Yitro (יתרו – Jéthro)
Exode 18:1-20:23 – (Séfarade) Isaïe 6:1-13 – (ashkénaze) Isaïe 6:1-7:13
Yitro rejoint Moché et lui conseille d’organiser un système de juges pour alléger sa charge. Le peuple d’Israël arrive au pied du Sinaï et, après s’être purifié, reçoit les Dix Paroles (Aseret ha-Dibrot). Dans la haftara, Isaïe décrit sa vision de D.ieu siégeant sur Son trône, entouré de séraphins ; purifié, il est envoyé en mission prophétique. La lecture ashkénaze se poursuit avec l’annonce d’un signe destiné à rassurer le roi Achaz.
Exode 18:12
וַיִּקַּח יִתְרוֹ חֹתֵן מֹשֶׁה, עֹלָה וּזְבָחִים–לֵאלִֹקִים; וַיָּבֹא אַהֲרֹן וְכֹל זִקְנֵי יִשְׂרָאֵל, לֶאֱכָל-לֶחֶם עִם-חֹתֵן מֹשֶׁה–לִפְנֵי הָאֱלִֹקִים.
Yitro, beau‑père de Moché, offrit un holocauste et d’autres sacrifices à D.ieu ; Aharon et tous les anciens d’Israël vinrent manger avec le beau‑père de Moché devant D.ieu.
Dans son commentaire, Rachi indique que Yitro est entré « sous les ailes de la Shekhina (Présence divine) » (נכנס תחת כנפי השכינה) signe de sa conversion[1].
À partir du VIIIᵉ siècle, l’élite khazare adopte le judaïsme. Les récits les plus précieux sur cette conversion se trouvent dans la correspondance en hébreu entre Ḥasdai ibn Chaprout[2] et le roi Joseph, roi des Khazars[3]. Joseph y décrit sa généalogie, la conversion de son ancêtre Bulan, l’établissement d’un État dirigé par des souverains juifs, la création d’institutions religieuses, l’adoption des lois toraïques par la dynastie régnante, l’usage administratif de l’hébreu et la présence d’une communauté juive influente à la cour.
Les fouilles de Sarkel — probablement issu du turcique šar (blanc) et kel/kil (fortification) — dirigées dans les années 1930 par Mikhaïl Artamonov[4] avant l’engloutissement du site sous le réservoir de Tsimliansk, ont révélé des murs fait de blocs de calcaire blanc, des entrepôts et des quartiers d’habitation. Une partie des objets découverts, dont une pierre gravée ornée d’une menorah, des sceaux et des tamgas (emblème), est conservée au musée de Novotcherkassk, dans l’oblast de Rostov.
[1] Pour la conversion, le Talmud mentionne l’immersion rituelle (Yevamot 46a–47b) et un korban ger, sacrifice apporté au Temple (Kritot 9a). Pour un homme, la conversion inclut également la circoncision, brit mila ou hatafat dam brit (Yevamot 46a). Maïmonide précise que l’absence du Temple n’empêche pas la conversion (Issouré Bia 13:5).
[2] Hasdaï ben Yitzhak ben Ezra ibn Chaprout (חסדאי בן יצחק בן עזרא אבן שפרוט), diplomate, médecin et homme d’État juif du Xe siècle à la cour omeyyade de Cordoue, protecteur des communautés juives d’al‑Andalus.

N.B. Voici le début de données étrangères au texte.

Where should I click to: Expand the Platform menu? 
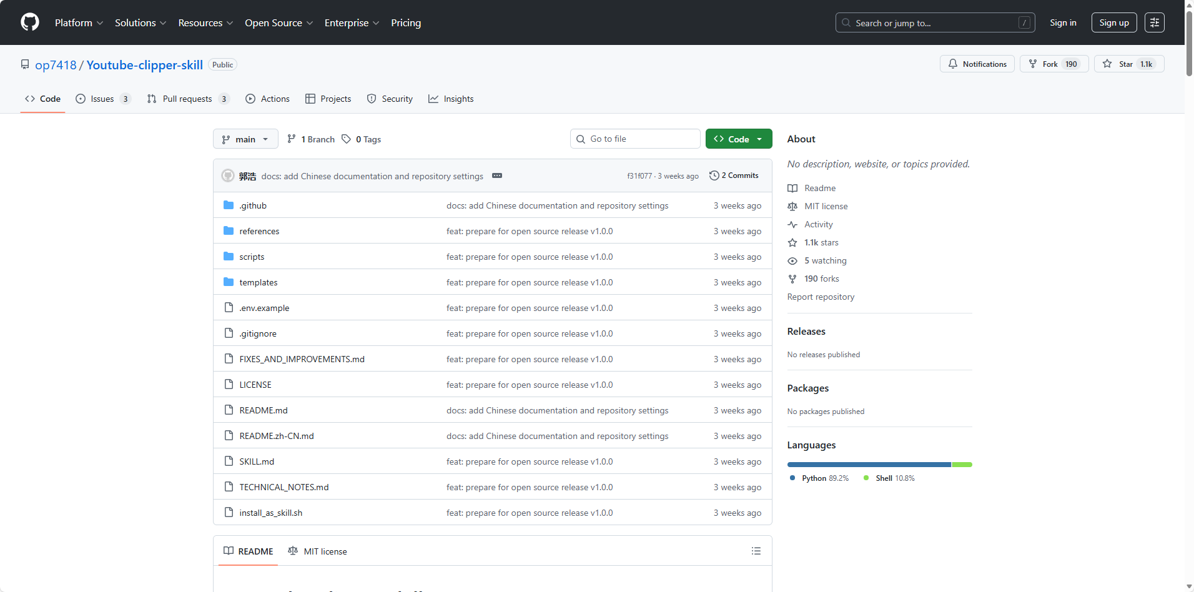pyautogui.click(x=79, y=22)
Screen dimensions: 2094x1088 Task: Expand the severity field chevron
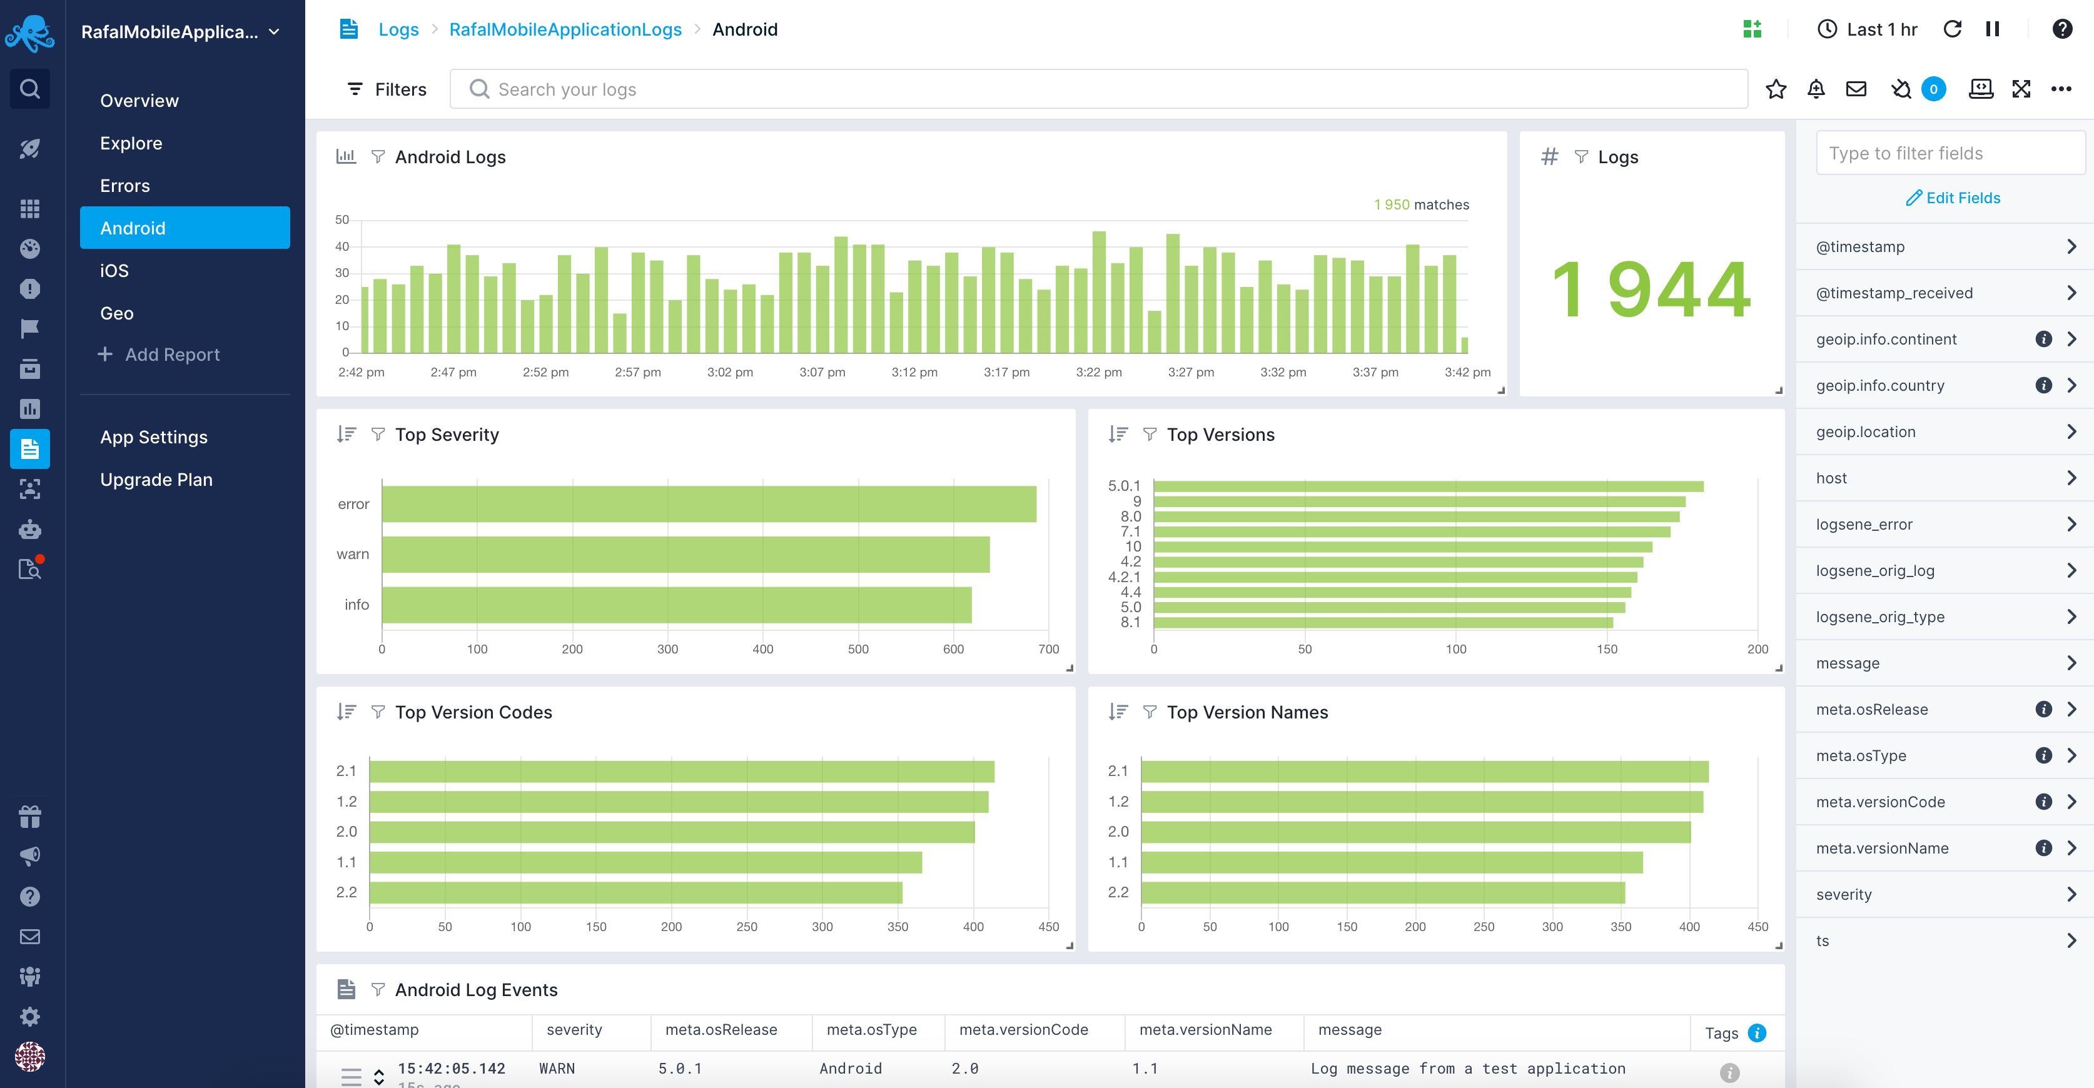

[3] Joseph, roi des Khazars au Xe siècle. Outre sa lettre à Ḥasdai, son règne est corroboré par la Lettre de Schechter (Geniza du Caire), par plusieurs géographes arabes des IXᵉ–Xᵉ siècles (al‑Masʿūdī, Ibn al‑Faqīh, al‑Istakhrī, Ibn Ḥawqal) et par des chroniqueurs byzantins. Il se présente comme le descendant de Bulan, puis d’Obadiah, Ḥizqiyah, Menashe, Ḥanukkah, Yitsḥaq, Zevouloun, Moché, Nissi, Menaḥem, Benyamin et Aharon. Un document daté de 985 mentionne également David, prince des Khazars, qui lui aurait succédé dans un État khazar tardif établi dans la péninsule de Taman.
[4] Mikhaïl Illarionovitch Artamonov (1898‑1972), historien, archéologue et professeur russe et soviétique, considéré comme le père fondateur des études du khaganat khazar, publia Histoire des Khazars (1962), l’ouvrage de référence sur ce sujet.